BACKGROUND: High levels of factor VIII (FVIII) expression are needed for various applications to treat Hemophilia A. Besides deletion of the B-domain (BDD) and codon-optimization, F309S mutation, and other 5 mutations (X5) in FVIII were previously described to increase its expression. OBJECTIVES: To investigate whether combining the 6 aforementioned mutations (X6) results in a further increase of FVIII expression. METHODS: The 5 (X5) and 6 (X6) mutations were introduced into a BDD-FVIII (wild-type [WT]), and proteins were expressed in cell cultures with different transgene copy numbers, purified, and tested for specific activity, binding to von Willebrand factor and a low-density lipoprotein receptor-related protein fragment, tyrosine sulfation levels and immunogenicity in silico and in human T-cell culture. The 6 mutations were also reproduced in full-length FVIII (FL-FVIII) and tested for secretion levels. RESULTS: From the single-copy transgene cell lines, secretion levels of X5 and X6 increased 1.6-fold and 2.3-fold, respectively, compared with WT. These levels increased proportionally with increasing transgene copy number, approaching saturation.

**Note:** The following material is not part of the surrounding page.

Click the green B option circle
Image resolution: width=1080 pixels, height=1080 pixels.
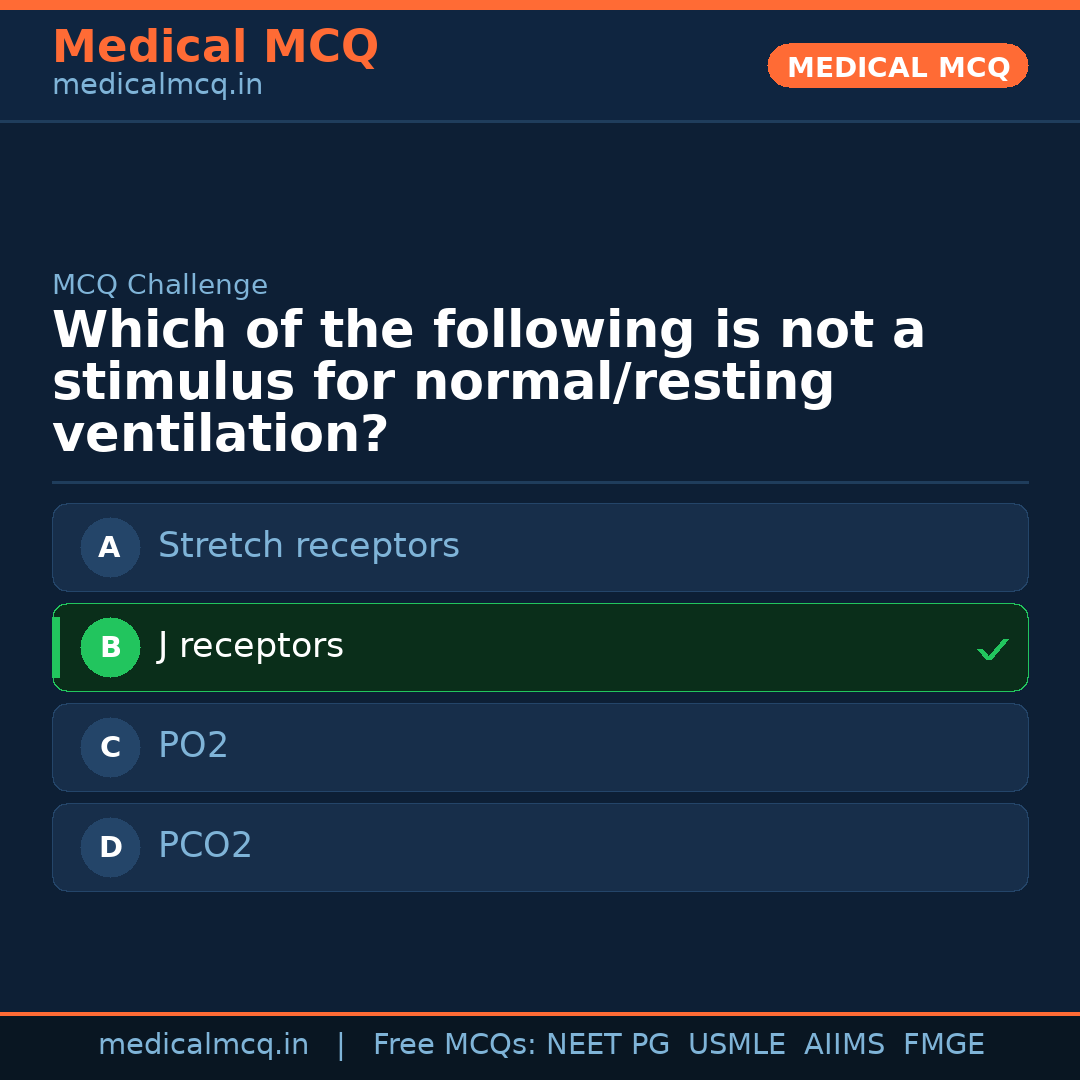click(x=110, y=647)
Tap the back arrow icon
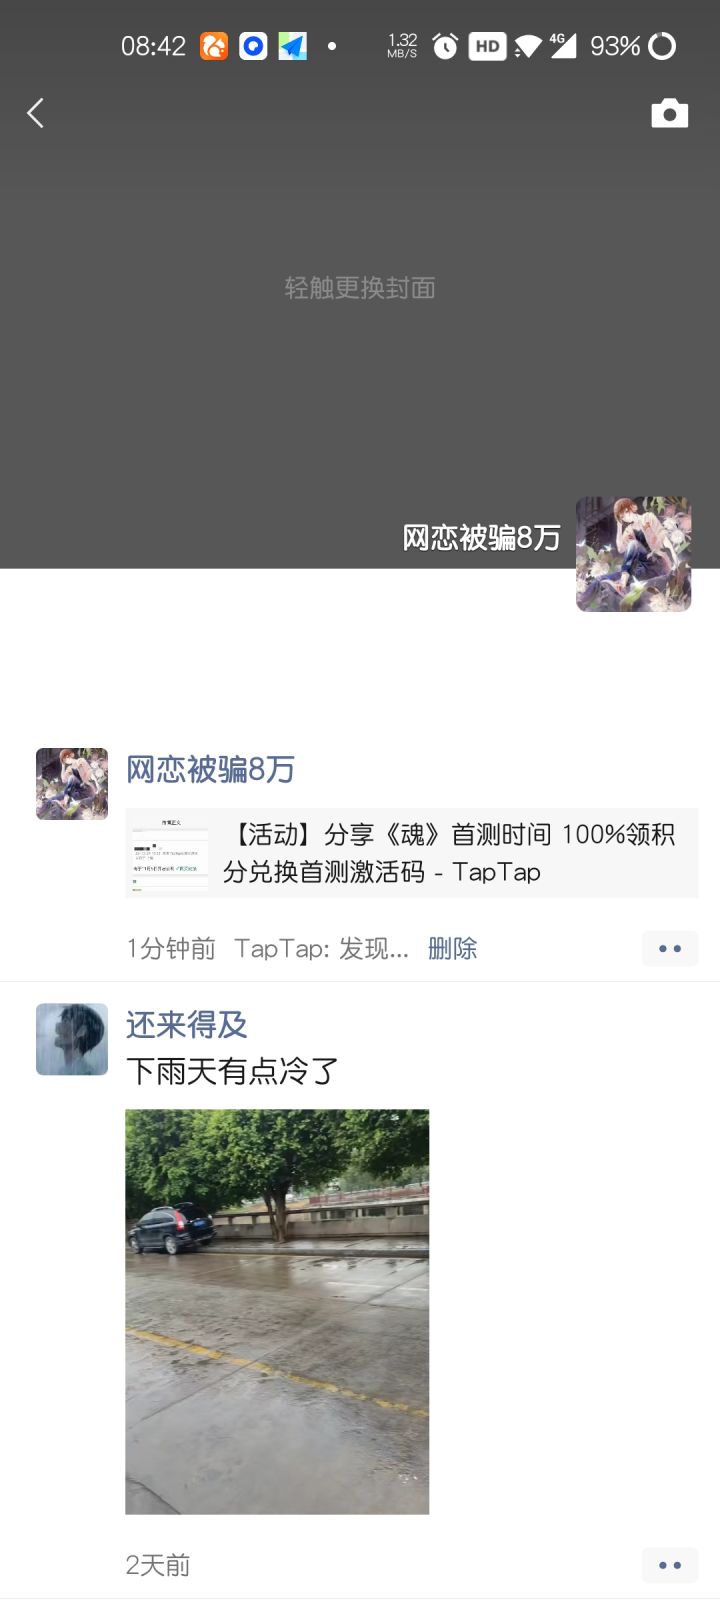The height and width of the screenshot is (1600, 720). coord(35,113)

The specific activity, binding to von Willebrand factor and lipoprotein receptor-related protein fragment, and assessments of immunogenicity of X6 in model systems were similar to WT, while tyrosine sulfation levels, were moderately lower at the highest gene dose. However, the 6 mutations reproduced in FL-FVIII did not result in increased secretion. CONCLUSION: Combining the 6 mutations in BDD-FVIII improved its expression and did not affect general protein properties, making it promising for future product development. The data also indicate that BDD-FVIII and FL-FVIII have different expression mechanisms.